ノース物産鈴木さん: 例えば、トウモロコシやジャガイモなどが育っていく過程を記事にした「生育日記」を、自社メディア「北海道へ行こう」に掲載し、トウモロコシなどを予約してくださったお客さまにメルマガで通知しています。
弊社の社員が月1~2回の頻度で畑に足を運び、芽が出てきたころ、葉っぱが生い茂っているようす、収穫直前のトウモロコシなどを記事にしてお客さまに報告しています。
「生育日記」を書いている理由は、商品を予約してから届くまでの期間を、楽しい時間に変えたいからです。
「ピュアホワイト」という白いトウモロコシは、4月頃に予約の受付を開始しますが、実際に収穫するのは8月です。
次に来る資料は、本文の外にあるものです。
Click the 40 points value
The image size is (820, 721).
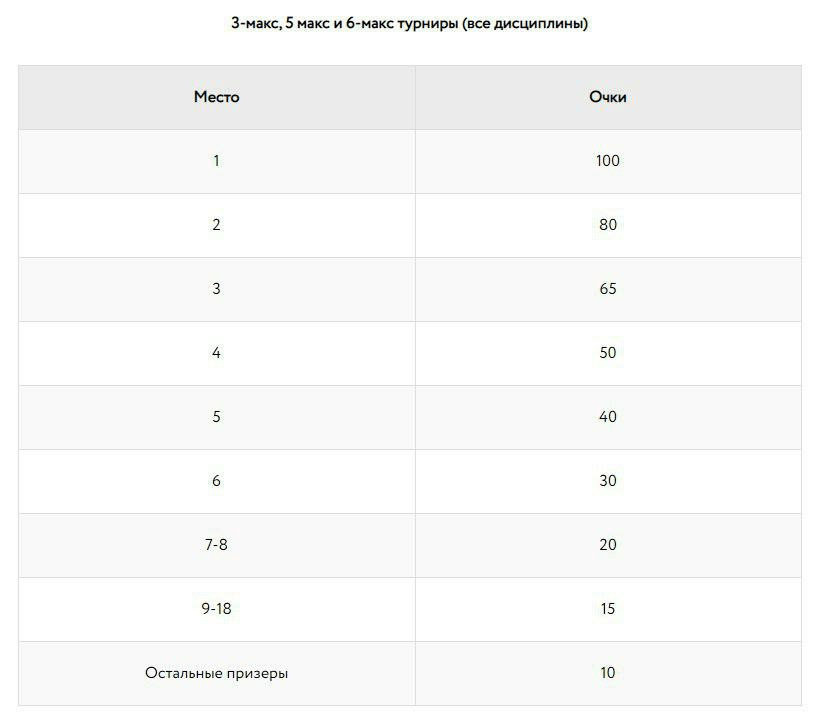coord(608,417)
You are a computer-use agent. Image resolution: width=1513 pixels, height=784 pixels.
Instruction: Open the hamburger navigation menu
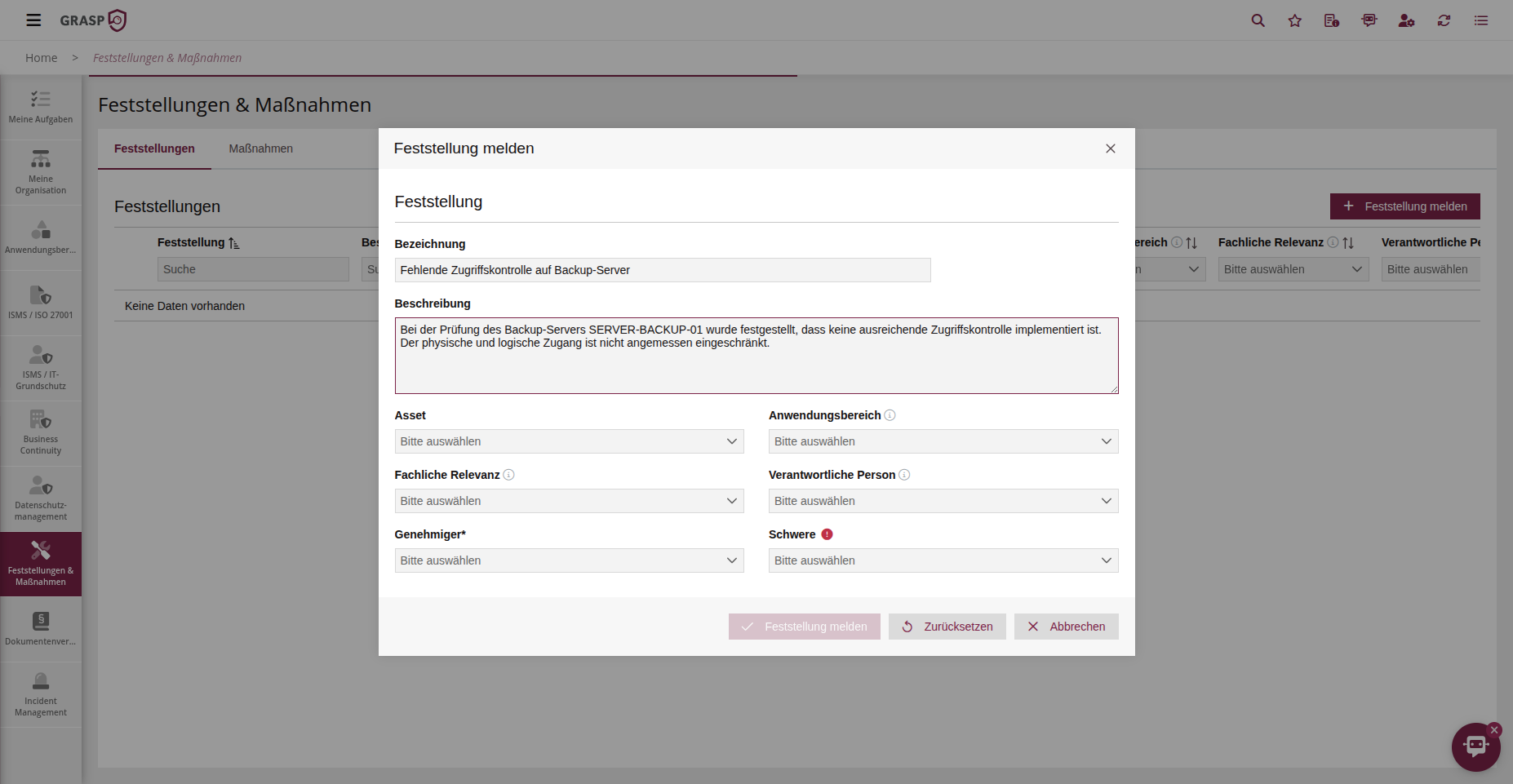point(33,20)
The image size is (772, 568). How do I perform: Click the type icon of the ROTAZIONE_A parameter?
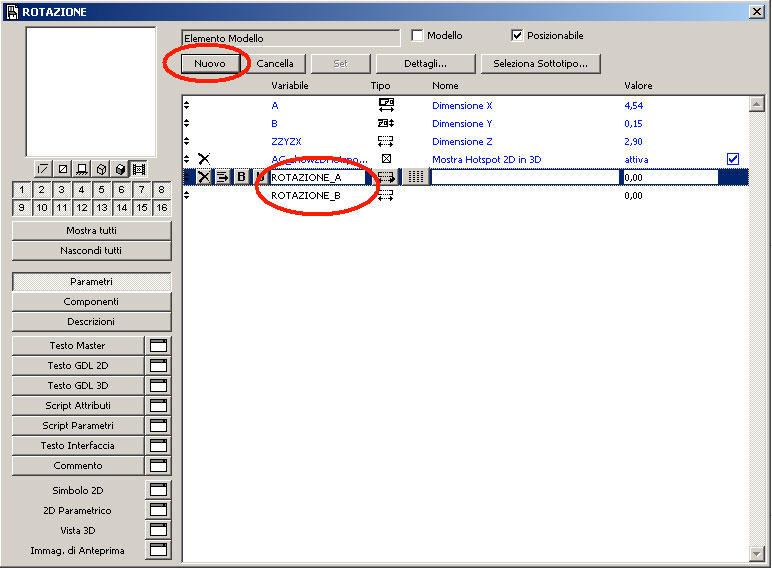[386, 177]
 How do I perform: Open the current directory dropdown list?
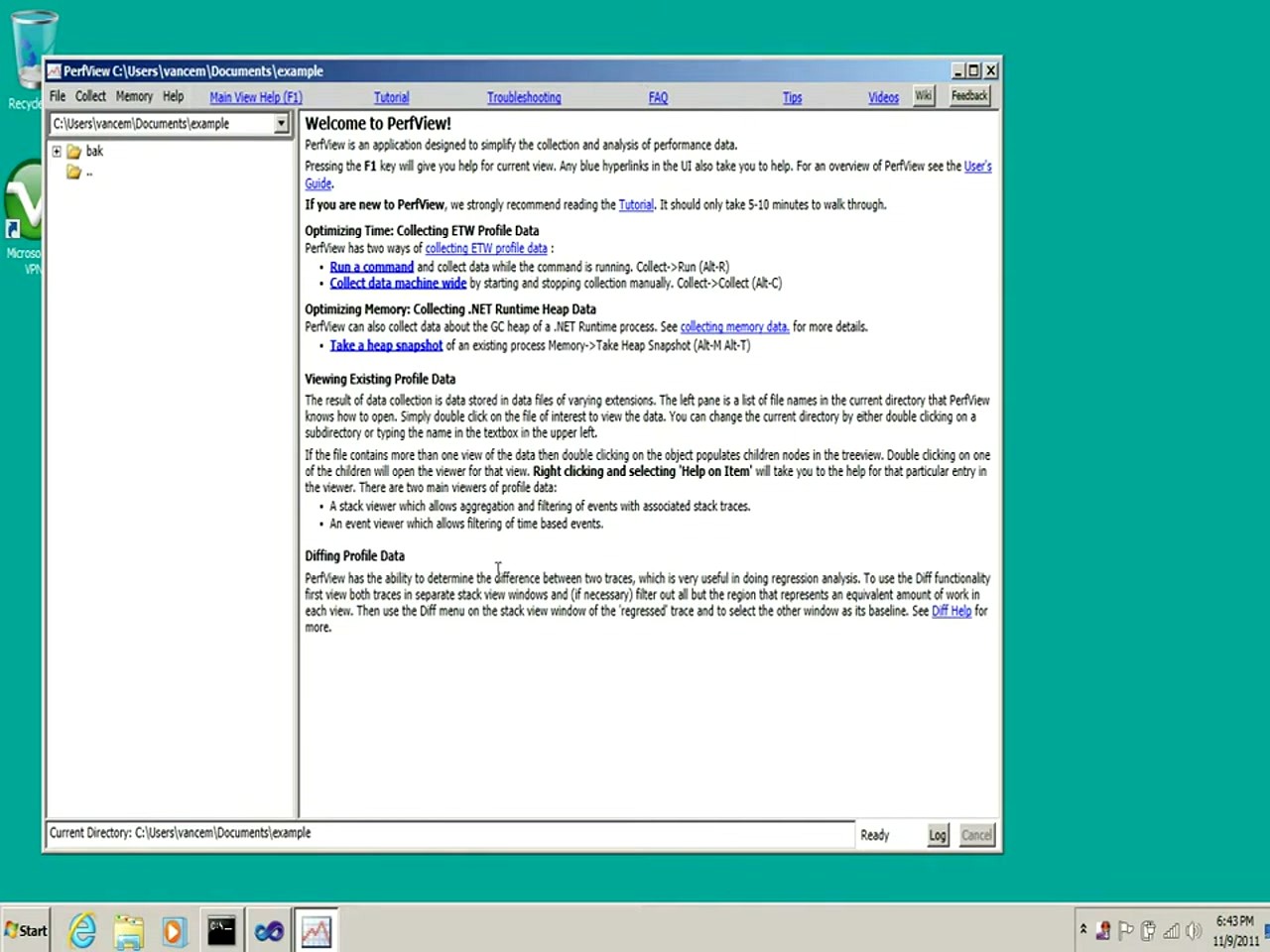pos(282,123)
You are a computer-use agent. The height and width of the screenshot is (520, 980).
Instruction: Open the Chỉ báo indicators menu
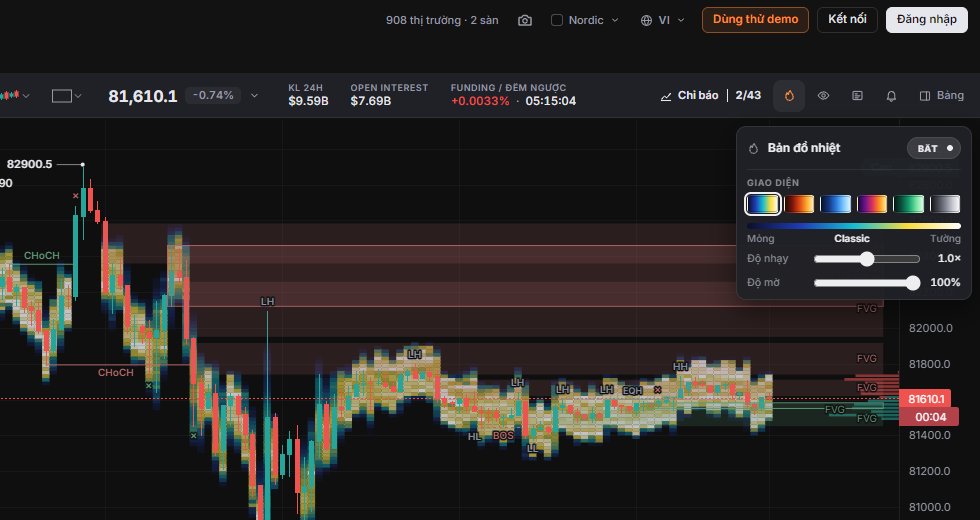pyautogui.click(x=689, y=96)
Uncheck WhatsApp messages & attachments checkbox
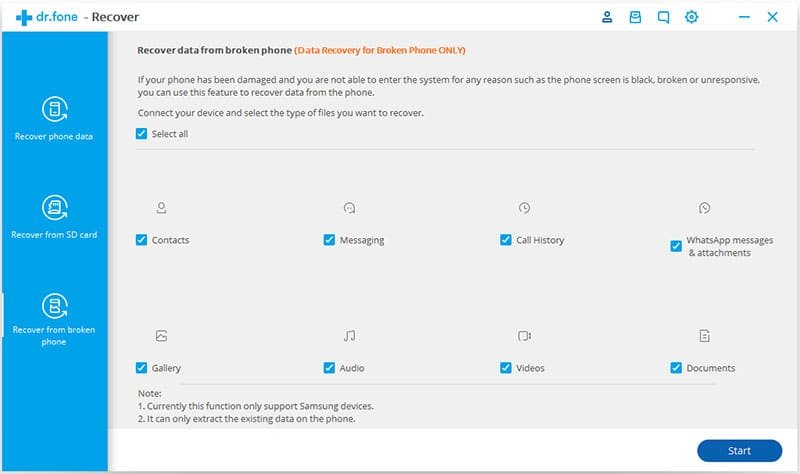The width and height of the screenshot is (800, 474). [676, 246]

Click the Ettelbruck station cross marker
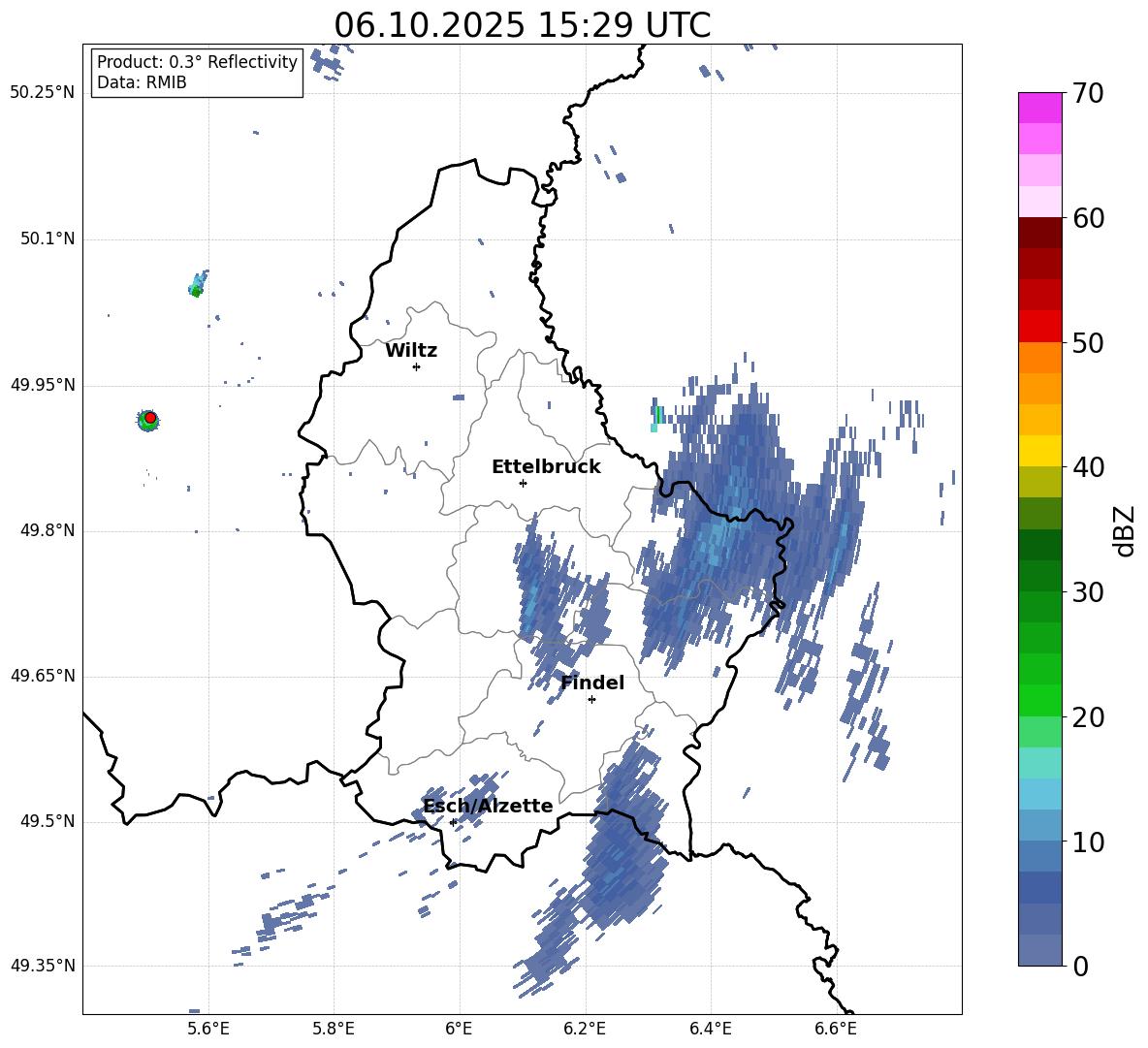[523, 483]
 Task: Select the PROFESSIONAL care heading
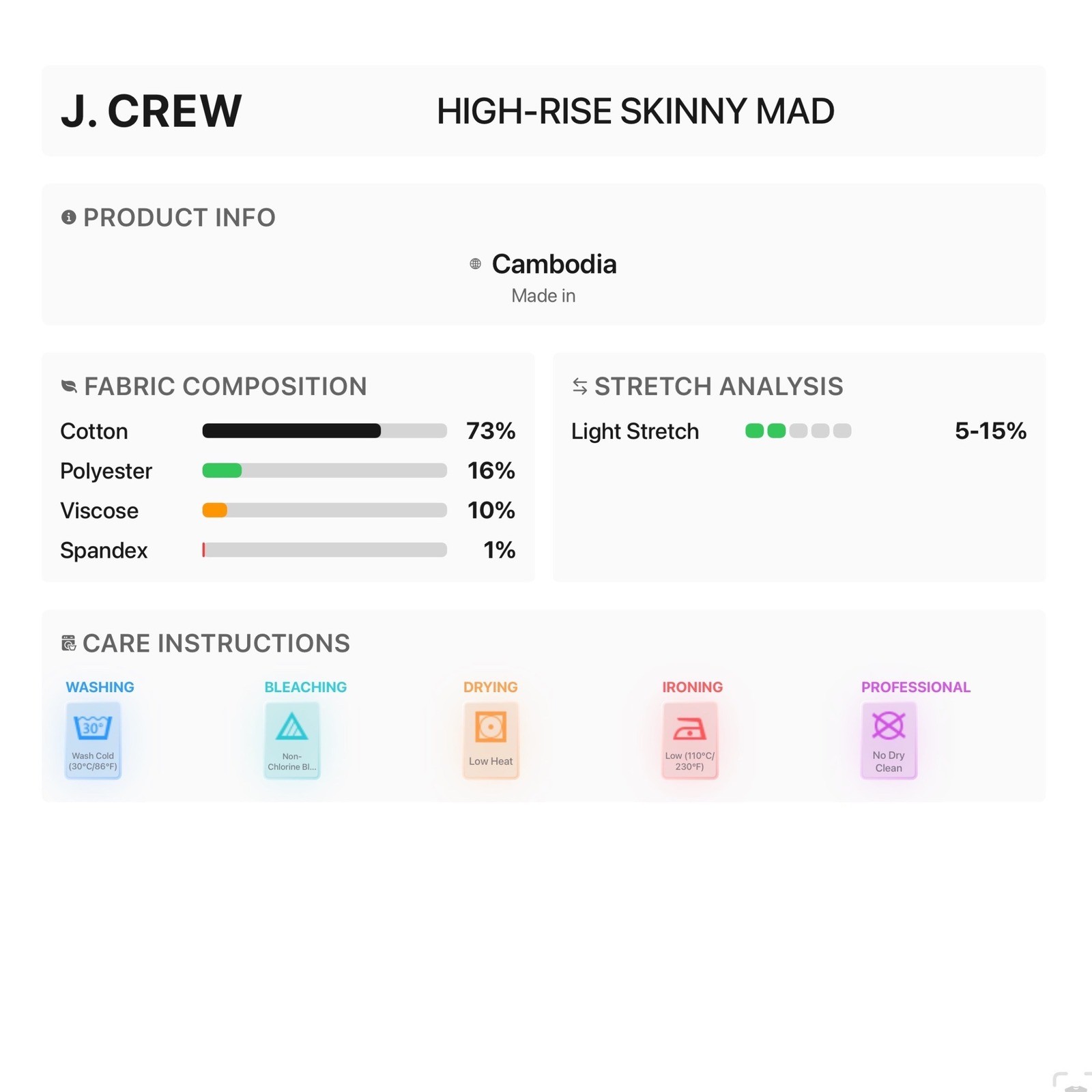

そのため、予約してから商品が届くまで4カ月近くお待ちいただく場合もあります。
以前は「まだ届かないのか」と、お客さまからお叱りを受けることもありました。
そういった声を受けて、お待ちいただいている間にも、何か出来ることはないかと試行錯誤した末に、「生育日記」が生まれました。
長く商売をしていくために大切なことは何なのか、お客さまが気付かせてくださったと思っています。
fs稲生: お客さんに楽しんでいただくために、知恵を絞り、コンテンツを作る手間を惜しまない。
言葉にするのは簡単ですが、実際にやり続けるのは大変ですよね。
トークロア伊藤さん: 鈴木さんは、おもてなしとか、お客さまを楽しませようという意識が、ものすごく高いんですよ。
私は、鈴木さんと食事をよくご一緒するんですが、飲食店で鈴木さんが「今の店員さんのもてなし方はすばらしいから、ネットショップに取り入れられないかな」なんて話を常にしていますからね。
ノース物産鈴木さん: 私はネット通販業界に入る以前、長いこと飲食店で働いていました。ですから、「客商売は、お客さまに喜んでもらわなきゃいけない」っていう考えが染み付いているんですよ。それは、インターネットで商品を売る場合でも、変わりません。
fs稲生: 「生育日記」のほかにも、バイヤーブログなど、面白いコンテンツがたくさんありますよね。商品が作られてから手元に届くまでの、ストーリーが伝わってきます。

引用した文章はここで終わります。